-- TEXTE PROPOSÉ --
──────

SOMMAIRE DES ARTICLES DU BLOG ET LIENS DIRECTS
INTRODUCTION
Au XIX° siècle, sur le littoral méditerranéen allant de Nice à Monaco et Menton, règnent les oliviers centenaires aux troncs noueux et au feuillage argenté. Ils fournissent une huile de qualité supérieure et abritent souvent de leur ombre les citronniers, orangers et champs de violettes.
Les plus beaux spécimen d'oliviers sont ceux de Beaulieu (commune de Villefranche, autrefois Olivula), vantés tant dans les ouvrages des naturalistes que dans les guides des voyageurs.
ANNÉES 1825-1860
Antoine Risso signale, dans son ouvrage de 1826, qu'il existe des oliviers "dont l'âge paraît remonter à plus de dix siècles. L'olivier pignole de Beaulieu, dont le pied fait environ 4 mètres de circonférence, et qui, d'après son propriétaire, rendait jadis 500 livres d'huile par année [env. 226 litres], en est un exemple" (Antoine Risso, Histoire naturelle des principales productions de l'Europe méridionale et particulièrement celles des environs de Nice et des Alpes-Maritimes, 1826, T II, pp 20 et 34).
Rosalinde Rancher dans son Guide des Etrangers à Nice, édité la même année, rappelle que "l'on trouve près du couvent des Capucins à Gairaut et à Rimiés [quartiers de Nice] des oliviers si gros, qu'il faut 2 et 3 hommes pour en embrasser la circonférence, mais les plus beaux sont à Beaulieu terroir de Villefranche, où il y en a de 22 pieds 1/2 de tour [env. 6,85 mètres]" (Rosalinde Rancher, Guide des Etrangers à Nice, Nice, septembre 1826, p 171).
Au printemps 1832, Sabin Berthelot mesure les oliviers de Villefranche dont ceux de Beaulieu et conteste les dimensions du plus gros d'entre eux, relevées par Antoine Risso : "il existe dans la propriété d'Alexandre Jaumet, un olivier dont le tronc a 12 mètres 42 centimètres de circonférence à la base, et 6 mètres 26 centimètres à un mètre et 30 centimètres au-dessus du sol. Les dimensions d'une de ses branches principales, sont de 2 mètres 15 centimètres de contour ; la hauteur du tronc est de 2 mètres 78 centimètres; l'époque de la plantation de cet arbre est inconnue (...).

──────

-- CONSIGNES --
1. Relevez toutes les personnes désignées par leur nom dans le texte sur les oliviers de Beaulieu.
2. Recopiez sans rien changer le passage du texte sur les oliviers de Beaulieu qui commence à « Rosalinde Rancher dans » et se termine à « 1826, p 171). ».

-- DONNÉES FOURNIES --
──────

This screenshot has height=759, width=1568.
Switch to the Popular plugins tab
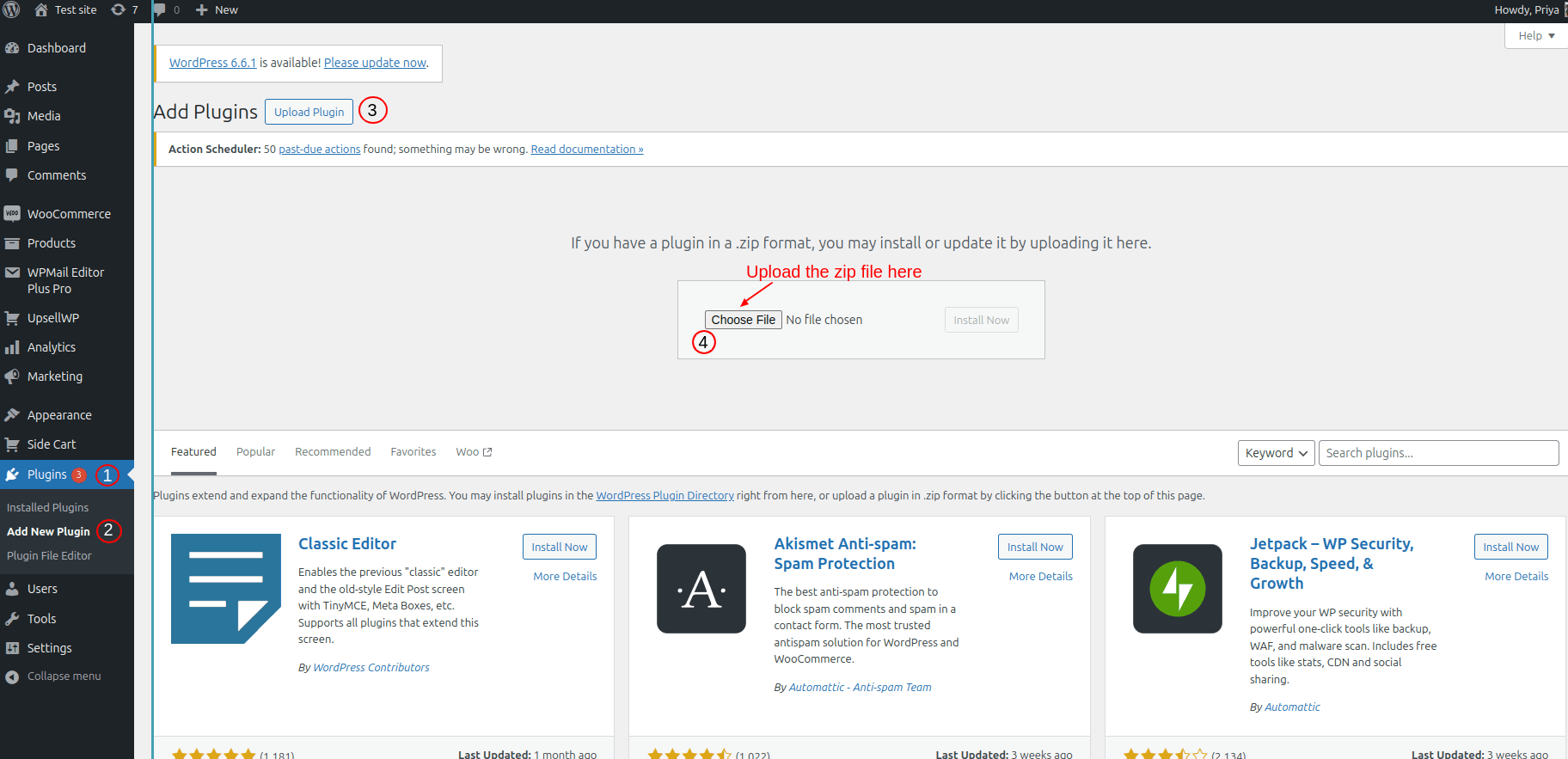tap(255, 452)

──────

-- RÉPONSES ATTENDUES --
1.
- Antoine Risso
- Rosalinde Rancher
- Sabin Berthelot
- Alexandre Jaumet

2.
Rosalinde Rancher dans son Guide des Etrangers à Nice, édité la même année, rappelle que "l'on trouve près du couvent des Capucins à Gairaut et à Rimiés [quartiers de Nice] des oliviers si gros, qu'il faut 2 et 3 hommes pour en embrasser la circonférence, mais les plus beaux sont à Beaulieu terroir de Villefranche, où il y en a de 22 pieds 1/2 de tour [env. 6,85 mètres]" (Rosalinde Rancher, Guide des Etrangers à Nice, Nice, septembre 1826, p 171).